Written problem
Please give the items again, beginning at the line that has "Click the Google" and stopping after the line that has "tap(1395, 9)", with "notifications bell" replaced by "alerts bell" and nothing else changed.

Material for this exercise

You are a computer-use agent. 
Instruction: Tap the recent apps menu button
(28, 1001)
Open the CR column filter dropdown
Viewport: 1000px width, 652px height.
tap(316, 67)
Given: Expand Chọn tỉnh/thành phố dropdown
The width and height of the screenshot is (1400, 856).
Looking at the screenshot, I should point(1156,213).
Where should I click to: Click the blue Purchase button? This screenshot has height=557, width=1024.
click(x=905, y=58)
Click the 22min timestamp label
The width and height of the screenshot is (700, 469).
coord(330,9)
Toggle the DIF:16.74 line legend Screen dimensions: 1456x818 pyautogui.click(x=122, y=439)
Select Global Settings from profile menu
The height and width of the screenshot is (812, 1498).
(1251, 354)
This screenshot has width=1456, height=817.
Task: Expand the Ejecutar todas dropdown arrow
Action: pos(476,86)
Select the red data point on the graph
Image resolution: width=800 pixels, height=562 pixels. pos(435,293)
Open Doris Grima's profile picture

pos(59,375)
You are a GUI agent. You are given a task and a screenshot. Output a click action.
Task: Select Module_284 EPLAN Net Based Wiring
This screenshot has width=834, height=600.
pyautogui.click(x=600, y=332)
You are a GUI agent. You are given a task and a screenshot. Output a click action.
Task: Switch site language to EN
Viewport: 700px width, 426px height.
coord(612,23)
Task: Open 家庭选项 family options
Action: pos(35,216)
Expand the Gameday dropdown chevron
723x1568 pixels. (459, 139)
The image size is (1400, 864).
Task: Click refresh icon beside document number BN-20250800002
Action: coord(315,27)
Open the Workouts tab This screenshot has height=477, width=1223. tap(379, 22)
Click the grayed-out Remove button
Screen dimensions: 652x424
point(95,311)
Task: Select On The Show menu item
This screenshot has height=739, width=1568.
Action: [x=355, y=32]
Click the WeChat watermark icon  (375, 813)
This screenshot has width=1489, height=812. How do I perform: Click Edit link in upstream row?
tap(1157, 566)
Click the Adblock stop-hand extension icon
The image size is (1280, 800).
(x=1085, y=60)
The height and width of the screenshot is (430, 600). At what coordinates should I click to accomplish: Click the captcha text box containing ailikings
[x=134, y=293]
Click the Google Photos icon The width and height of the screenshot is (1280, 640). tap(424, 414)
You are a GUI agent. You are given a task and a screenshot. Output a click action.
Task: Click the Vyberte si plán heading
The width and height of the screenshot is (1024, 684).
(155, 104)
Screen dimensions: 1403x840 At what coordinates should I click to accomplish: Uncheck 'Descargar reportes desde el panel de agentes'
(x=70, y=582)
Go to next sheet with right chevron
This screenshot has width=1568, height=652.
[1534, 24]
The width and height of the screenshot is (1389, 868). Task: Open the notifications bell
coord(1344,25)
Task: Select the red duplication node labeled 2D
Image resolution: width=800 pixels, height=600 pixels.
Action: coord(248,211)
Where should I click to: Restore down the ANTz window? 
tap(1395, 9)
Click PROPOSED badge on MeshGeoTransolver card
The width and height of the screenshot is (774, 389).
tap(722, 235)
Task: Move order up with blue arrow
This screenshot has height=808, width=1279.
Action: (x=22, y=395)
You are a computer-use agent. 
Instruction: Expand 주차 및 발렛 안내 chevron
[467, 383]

Exercise response
Click the Google Photos icon The width and height of the screenshot is (1280, 640). tap(424, 414)
You are a GUI agent. You are given a task and a screenshot. Output a click action.
Task: Click the Vyberte si plán heading
The width and height of the screenshot is (1024, 684).
(155, 104)
Screen dimensions: 1403x840 At what coordinates should I click to accomplish: Uncheck 'Descargar reportes desde el panel de agentes'
(x=70, y=582)
Go to next sheet with right chevron
This screenshot has width=1568, height=652.
[1534, 24]
The width and height of the screenshot is (1389, 868). Task: Open the alerts bell
coord(1344,25)
Task: Select the red duplication node labeled 2D
Image resolution: width=800 pixels, height=600 pixels.
Action: coord(248,211)
Where should I click to: Restore down the ANTz window? 
tap(1395, 9)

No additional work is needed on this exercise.